As hard as it is to define who and when it started, what is harder to define is what the Tea Party actually stands for. Most groups have at least three principles or goals in common. Here is the stated mission of the Tea Party Patriots, one of the larger coalitions of local groups: “The Tea Party Patriots’ mission is to restore America’s founding principles of Fiscal Responsibility, Constitutionally Limited Government and Free Markets.” After this the goals get a little fuzzier.
After the first wave of successful rallies the tea party movement began to diverge into several groups, with the same three core principles but different secondary agendas. Some groups followed the Agenda 21 path, believing that we are heading to a new world order being led by the United Nations. Other groups have followed the theory that President Obama isn’t a United States citizen and should be removed from office. Then there is the “Impeach Obama” crowd for all kinds of reasons and the anti-illegal immigration proponents. And of course there were the groups which leaned heavily towards social issues such as same-sex marriage and abortion. Many of the groups which formed after the initial rallies were co-opted by these fringe groups who managed to infiltrate and change their directions, veering from the original core principles. This brought with it the perception the movement was full of wackos and people with various prejudices and therefore were not taken seriously. To this day there are claims of bigotry, homophobia racism, none of which has actually been proven to be true.
There was, and still is, a concerted effort by the mainstream media and established career politicians, especially those in both political parties who were threatened by the existence of the tea party, to discredit them. All of a sudden these career politicians were being held accountable for their actions, especially their wasteful spending. There are those who still believe in the core principles of the movement and who refuse to veer from that course. These are the ones who would lead any movement to create a third party.
Currently the tea party is not a political party as we know them today. There is no party leadership, even though some have claimed they are the leader at different times. There is no formal party organization rather some loosely formed coalitions between the different groups.
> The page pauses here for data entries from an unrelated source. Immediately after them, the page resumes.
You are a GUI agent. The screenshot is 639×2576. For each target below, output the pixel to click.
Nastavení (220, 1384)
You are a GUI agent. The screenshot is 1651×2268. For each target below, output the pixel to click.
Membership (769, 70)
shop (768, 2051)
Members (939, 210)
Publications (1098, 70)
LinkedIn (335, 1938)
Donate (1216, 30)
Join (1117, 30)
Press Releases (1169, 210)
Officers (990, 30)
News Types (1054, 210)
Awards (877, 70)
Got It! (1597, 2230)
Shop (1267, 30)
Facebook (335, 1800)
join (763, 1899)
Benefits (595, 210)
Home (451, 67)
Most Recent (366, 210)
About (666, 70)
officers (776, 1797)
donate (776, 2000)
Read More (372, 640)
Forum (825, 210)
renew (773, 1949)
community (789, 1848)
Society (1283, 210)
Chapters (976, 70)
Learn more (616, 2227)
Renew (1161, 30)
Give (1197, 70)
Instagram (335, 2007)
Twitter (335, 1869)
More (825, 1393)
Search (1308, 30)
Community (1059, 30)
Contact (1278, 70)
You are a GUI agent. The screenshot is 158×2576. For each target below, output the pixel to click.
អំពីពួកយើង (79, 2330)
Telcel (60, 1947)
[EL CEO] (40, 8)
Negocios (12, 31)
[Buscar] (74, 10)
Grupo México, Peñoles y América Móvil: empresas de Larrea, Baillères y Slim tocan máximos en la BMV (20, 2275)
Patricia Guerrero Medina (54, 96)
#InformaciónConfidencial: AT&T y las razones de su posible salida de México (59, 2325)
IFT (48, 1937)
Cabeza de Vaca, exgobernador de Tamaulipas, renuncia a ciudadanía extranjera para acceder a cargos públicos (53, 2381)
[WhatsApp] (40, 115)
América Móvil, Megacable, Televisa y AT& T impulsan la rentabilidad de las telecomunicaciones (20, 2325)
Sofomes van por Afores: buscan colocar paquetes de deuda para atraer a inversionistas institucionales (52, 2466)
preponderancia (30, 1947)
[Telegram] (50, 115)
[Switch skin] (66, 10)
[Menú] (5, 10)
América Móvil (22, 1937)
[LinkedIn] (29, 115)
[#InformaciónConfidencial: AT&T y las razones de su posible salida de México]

Because there is no formal party organization it could be difficult to run candidates for major offices such as the presidency but not impossible.
One point in favor of the tea party movement, unlike other previous and current third parties is it already has strong support in some areas of the country such as the south and mid-west. There was a time in this country when this may not have mattered much but the 2010 census shows population is moving towards these areas. One of the reasons is the conservative views found in these areas, with their low taxes and pro-business policies. These areas could possibly take enough votes away from the other two parties to make a difference and actually win.
The second point is there are already many popular politicians who are affiliated with the tea party movement. Ted Cruz, Sarah Palin, Michelle Bachman and Rand Paul are just four of them. Even though they are constantly attacked by the press and others, they have a lot of support among voters.
Whoever is to blame for the government shutdown and the budget crisis is immaterial. The longer this goes on the more people will be fed up with everyone. Polls are already showing this. In a poll conducted for NBC and the Wall Street Journal for the period of 9/13 to 10/7, 70% of the respondents disapprove of the job Republicans are doing and 59% disapprove of the job Democrats are doing. In addition 60% of the respondents said if given the chance they would vote to replace every single member of Congress they would. If these numbers stay this way this could be a chance for more tea party candidates to win in the mid-term elections.
Could this happen? If enough people who have “Had enough!” get their acts together, it very well could.